If you want to know how good Dan Ashworth is, consider the fact he is having to serve almost a year's notice before taking up his new director of elite development job at the Football Association.
West Brom believe it could take that long to find someone capable of replacing their sporting and technical director - and the FA is willing to wait for the 41-year-old because he is rated so highly.
This is the second time the FA has turned to The Hawthorns to make a major appointment inside six months and Ashworth might prove to be even more important to England's long-term prospects than manager Roy Hodgson.
Ashworth will oversee youth development, coaching and the high-performance facilities at St George's Park - the FA's new national football centre at Burton - all with the overarching aim of improving the performance of the national team.
His line manager, Sir Trevor Brooking, said: "Dan certainly won't be lacking things to do."
Ashworth, who headed up Peterborough's academy set-up and was later Cambridge United's centre of excellence director before joining West Brom in 2004, will help to develop and implement a "technical script" for the FA.
This might sound like empty jargon but it will set out how England teams play, from Hodgson's senior side down to the under-11s.
The emphasis will be on playing the ball out from the back and keeping possession - qualities England teams have not always had in abundance.
"The game is getting more technical and there is a focus on decision-making, skill and creativity," said Brooking, the FA's director of football development.

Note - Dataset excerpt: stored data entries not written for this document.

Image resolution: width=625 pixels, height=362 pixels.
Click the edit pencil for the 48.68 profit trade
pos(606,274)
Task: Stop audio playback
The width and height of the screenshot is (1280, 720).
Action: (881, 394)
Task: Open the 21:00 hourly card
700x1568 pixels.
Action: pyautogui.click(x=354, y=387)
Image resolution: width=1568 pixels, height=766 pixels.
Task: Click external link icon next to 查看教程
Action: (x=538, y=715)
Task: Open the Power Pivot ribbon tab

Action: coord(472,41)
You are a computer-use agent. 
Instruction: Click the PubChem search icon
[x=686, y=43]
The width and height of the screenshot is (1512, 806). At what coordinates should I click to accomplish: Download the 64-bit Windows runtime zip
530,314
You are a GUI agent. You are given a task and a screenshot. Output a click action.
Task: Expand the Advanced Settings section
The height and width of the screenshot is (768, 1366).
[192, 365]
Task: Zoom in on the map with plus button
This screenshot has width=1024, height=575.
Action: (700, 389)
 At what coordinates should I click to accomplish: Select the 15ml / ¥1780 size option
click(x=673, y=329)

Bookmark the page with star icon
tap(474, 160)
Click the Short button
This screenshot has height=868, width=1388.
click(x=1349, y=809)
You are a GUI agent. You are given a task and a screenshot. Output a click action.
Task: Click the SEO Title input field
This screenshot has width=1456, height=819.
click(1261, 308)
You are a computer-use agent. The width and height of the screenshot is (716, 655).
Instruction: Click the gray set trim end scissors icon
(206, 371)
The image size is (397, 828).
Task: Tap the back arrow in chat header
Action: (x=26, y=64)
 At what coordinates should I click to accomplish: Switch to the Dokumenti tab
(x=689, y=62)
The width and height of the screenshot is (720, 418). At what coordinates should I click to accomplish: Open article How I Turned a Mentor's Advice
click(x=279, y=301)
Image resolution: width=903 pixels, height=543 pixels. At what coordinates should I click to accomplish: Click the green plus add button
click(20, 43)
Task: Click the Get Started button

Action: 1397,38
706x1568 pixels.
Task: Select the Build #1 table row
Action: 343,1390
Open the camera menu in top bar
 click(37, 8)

The hard part will be making this script become reality.
Implementing the "elite player performance plan", which is designed to make club academies more accountable, should help.
A senior coach at each academy will be interviewed and have to provide a performance plan outlining their facilities, coaching and philosophy.
The level of funding given will depend on the status the club's academy is awarded. The audits took place this summer and Ashworth oversaw West Brom's application for category A status.
Brooking said: "Dan has been through the process and can advise the clubs with the benefit of first-hand knowledge."
Ashworth will also oversee coaching of England teams below the seniors and under-21s. The FA wants him to take a "holistic approach", meaning players will be taught more than just technical skills, but also developed physiologically, socially and psychologically.
The former Norwich City youth team player was an education and welfare officer at Peterborough before becoming a youth coach and then head of the club's academy.
Peterborough director of football Barry Fry worked closely with him and said he had excellent credentials when it came to youth development.
"It was an excellent academy, with Dan very much at the forefront," Fry told BBC Sport. "He brought through players like Matthew Etherington, Simon Davies, Sean St Ledger, Adam Drury and Mark McKeever, which tells you all you need to know.
"He was so good at spotting talent and a lovely man who got on great with the kids and their parents, which is very important."
The FA wants the £120m St George's Park to be an "educational hub", where players and coaches from around the country come to learn.
On Ashworth's watch, an online resource for coaches will be set up at thefa.com, including videos showing examples of good training sessions.
Coaches will also be encouraged to watch England youth teams being trained and listen to lectures in the 90-seat auditorium.
Ashworth has a Uefa pro licence - European football's highest coaching qualification - and worked as a coach at Peterborough.
Fry said: "I remember Dan was a very good communicator and I know the lads found his sessions interesting and stimulating.
"He'd encourage them to come up with ideas and solutions themselves, rather than telling them what to do.
"Then he's gone on to oversee academies and recruit coaches."
West Brom have a new, state-of-the-art training centre housing a hydrotherapy pool with underwater cameras and an anti-gravity treadmill.
Players' performances in training are analysed using GPS tracking and computer software and rehabilitation from injury is carefully monitored. It cost £500,000 and was overseen by Ashworth.
The facilities at St George's Park are on another level altogether and the aim is to provide the best performance analysis, sports science, medicine, psychology and research in the country there.
Brooking said: "The facilities at St George's are amazing. The job now is to recruit the staff to match."
Ashworth will also oversee scouting, video analysis and the setting up of a vast player database.
He certainly knows a thing or two about scouting. Ashworth said he used to watch about 300 matches a season at West Brom and he secured some bargains for the club, including Graham Dorrans (£100,000), Youssuf Mulumbu (£175,000), Jonas Olsson (£800,000) and McAuley and Jacob (both free).
This was a big reason why the Baggies had the second-lowest wage bill in the Premier League last season and debts of only £2m.
"No matter how good our facilities, we can't function without the help of other organisations such as the Premier League, Football League and League Manager's Association," admitted Brooking.
"He's a good man-manager and that's very important. We are trying to be a supportive organisation. We need everyone to buy into what we're doing.
"Dan has worked at a Football League and a Premier League club, and he knows how a club owner's mind works."
It is hard to think of a more demanding job in football, or one demanding so many different skills. Brooking had originally wanted to pair Ashworth with Gareth Southgate, who had been working as head of elite development, but the former England international quit the FA this summer.
"Dan has so many different skills and areas of experience and he's relishing this opportunity," Brooking said.
The former West Ham and England player hopes Ashworth will soon be in place to start the long process of turning round English football.